▸ **CHALLENGE**: Render every line of the records below as a numbered list, omitting blank lines and excluding the pictures.

▸ **DATASET**:
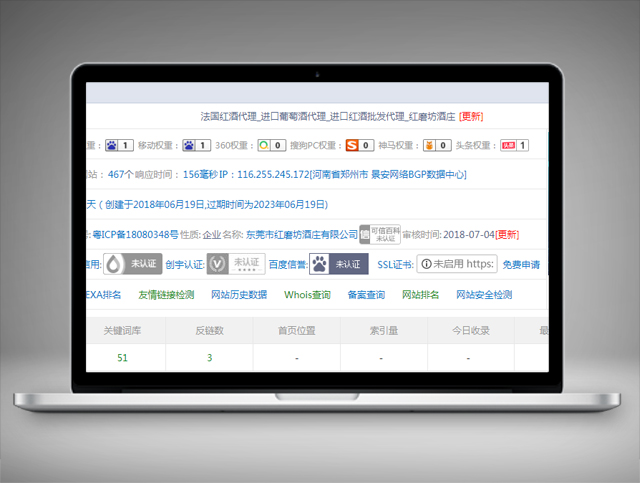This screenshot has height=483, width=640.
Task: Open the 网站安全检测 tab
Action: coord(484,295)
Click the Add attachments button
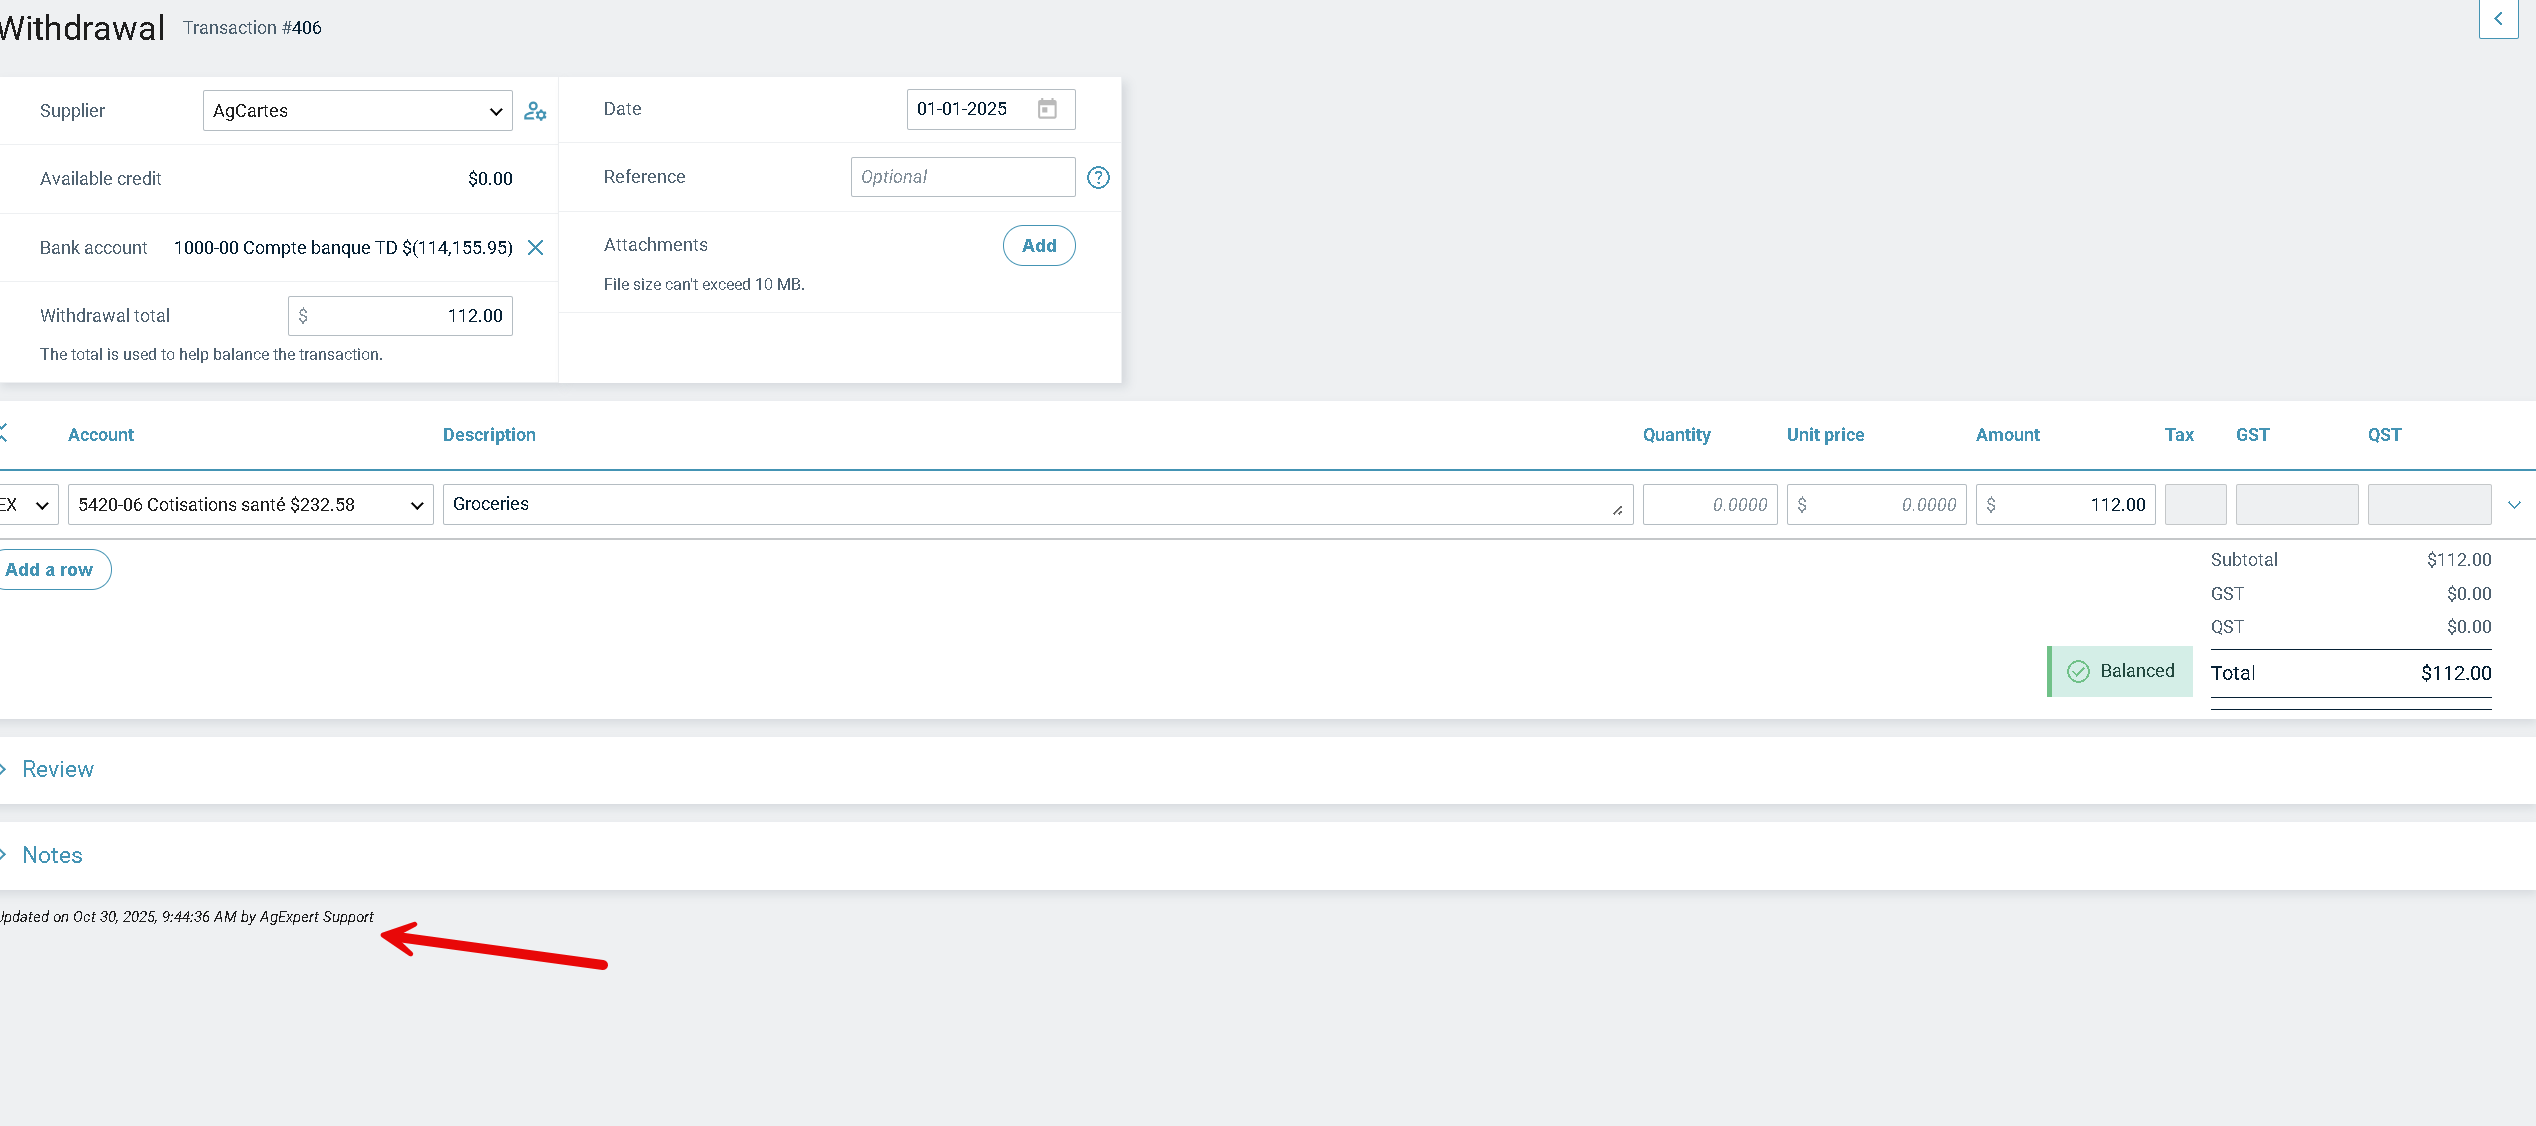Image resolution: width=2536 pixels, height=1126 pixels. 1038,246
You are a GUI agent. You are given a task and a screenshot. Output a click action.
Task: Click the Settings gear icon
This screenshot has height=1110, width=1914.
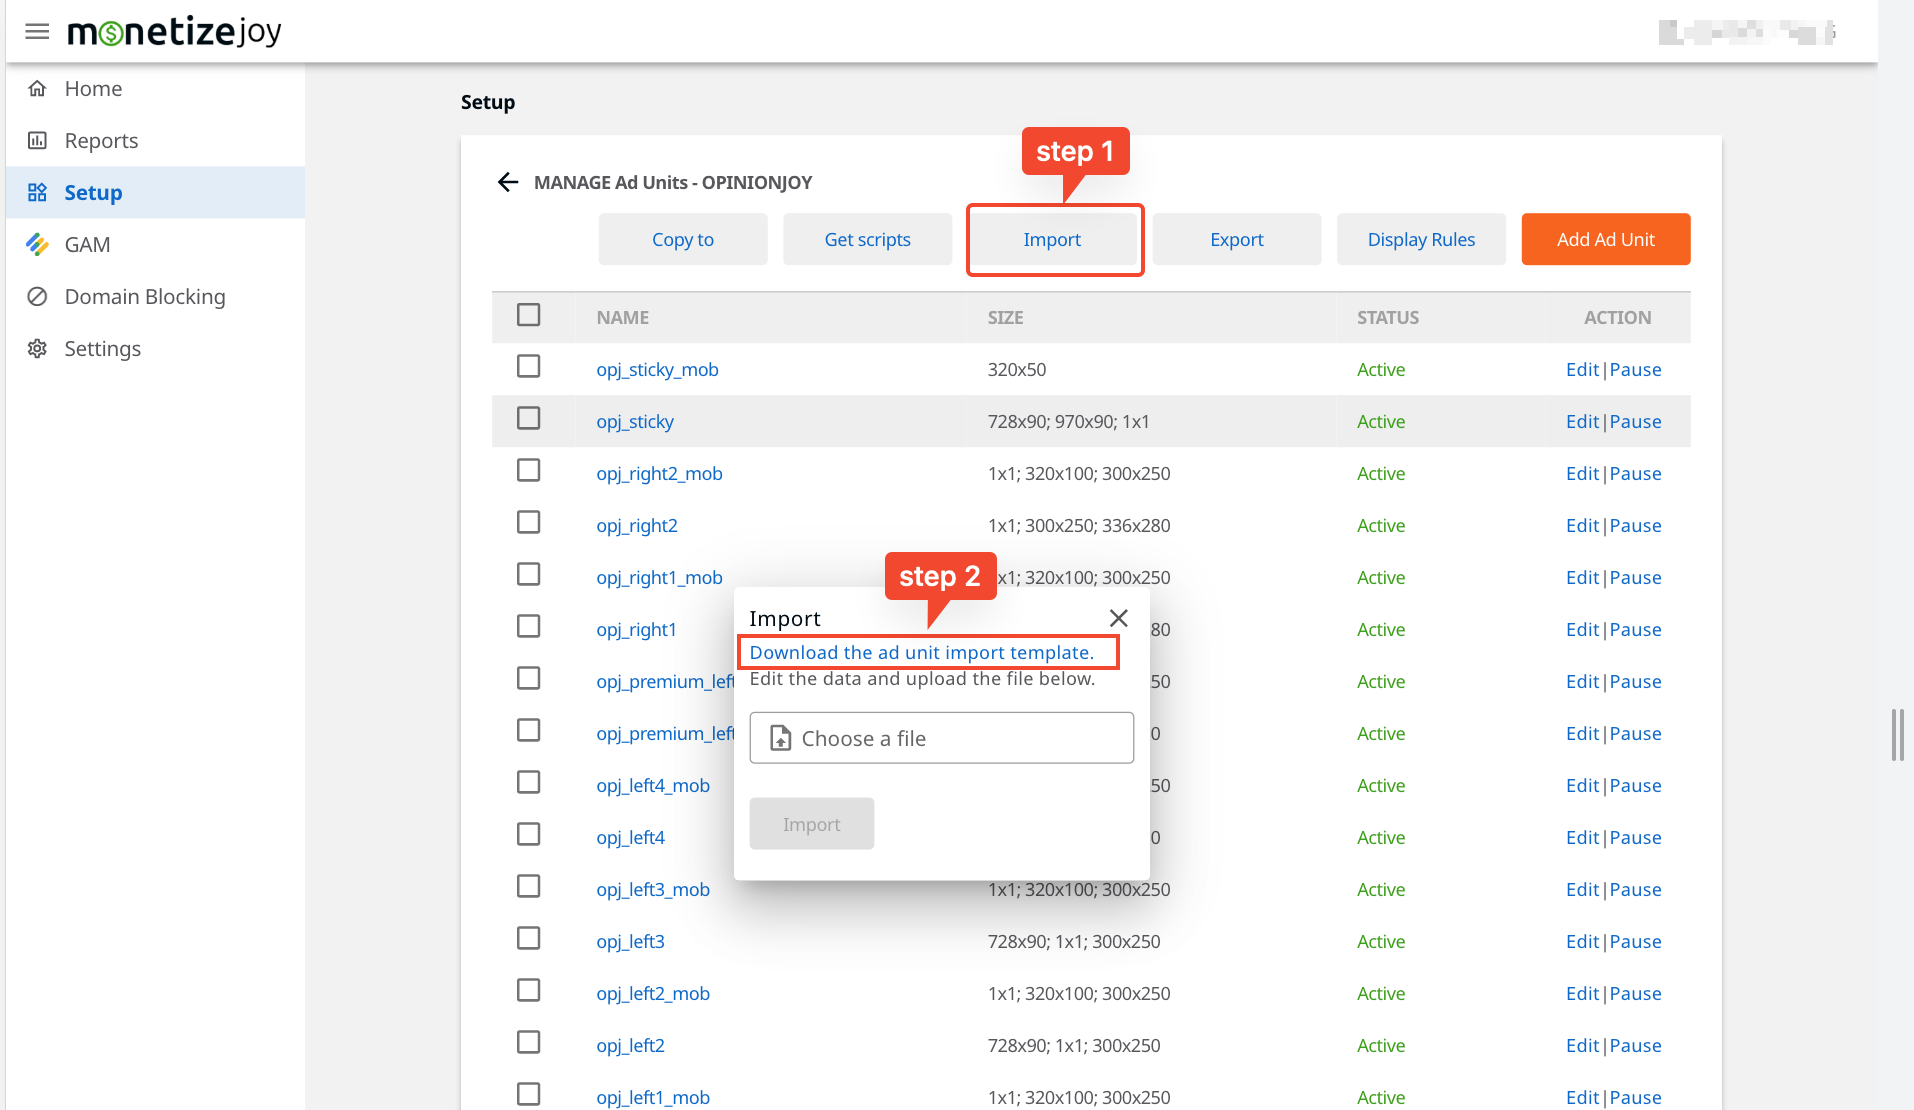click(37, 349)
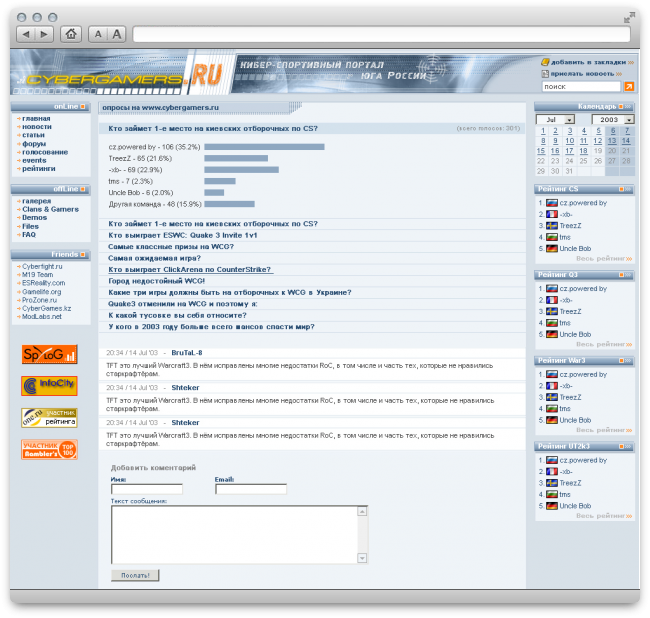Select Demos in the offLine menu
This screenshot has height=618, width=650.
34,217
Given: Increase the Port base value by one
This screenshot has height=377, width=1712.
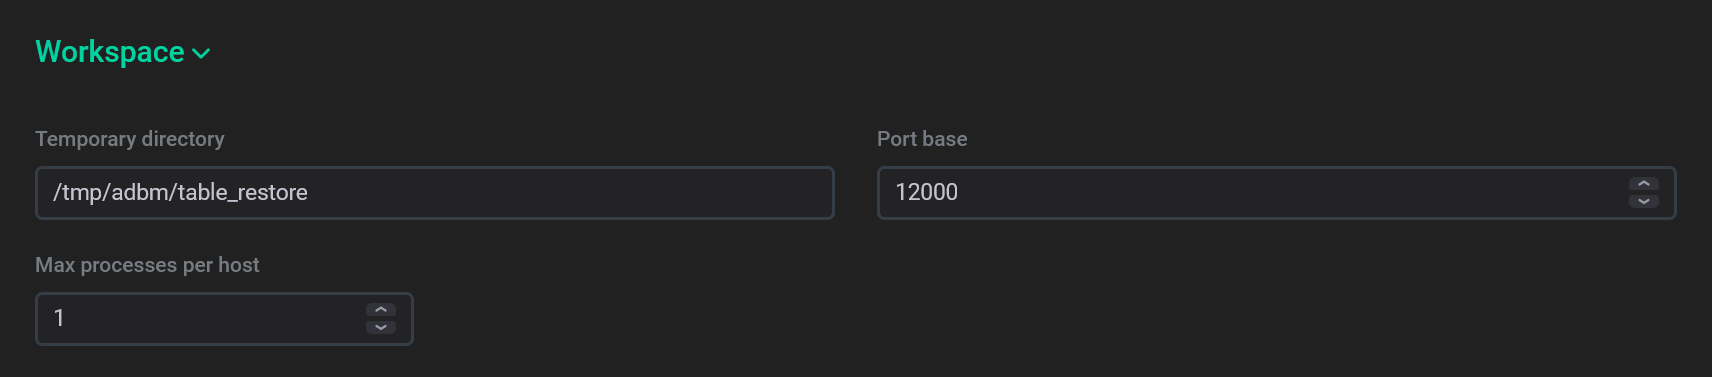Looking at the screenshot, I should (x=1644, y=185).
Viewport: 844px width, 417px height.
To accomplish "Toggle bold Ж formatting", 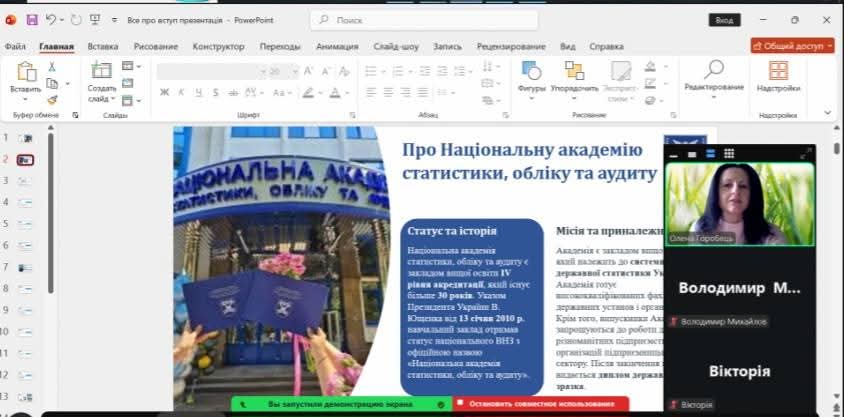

▸ **WRITTEN SOLUTION**:
1. This screenshot has height=483, width=640.
2. Task: Open the 网站安全检测 tab
3. Action: coord(484,295)
4. Click the Add attachments button
5. Image resolution: width=2536 pixels, height=1126 pixels. 1038,246
6. You are a GUI agent. You are given a task and a screenshot. Output a click action.
7. Task: Click the Settings gear icon
8. This screenshot has height=1110, width=1914.
9. click(37, 349)
10. Select Demos in the offLine menu
11. This screenshot has height=618, width=650.
12. 34,217
13. Given: Increase the Port base value by one
14. This screenshot has height=377, width=1712.
15. Looking at the screenshot, I should (x=1644, y=185).
16. Viewport: 844px width, 417px height.
17. To accomplish "Toggle bold Ж formatting", 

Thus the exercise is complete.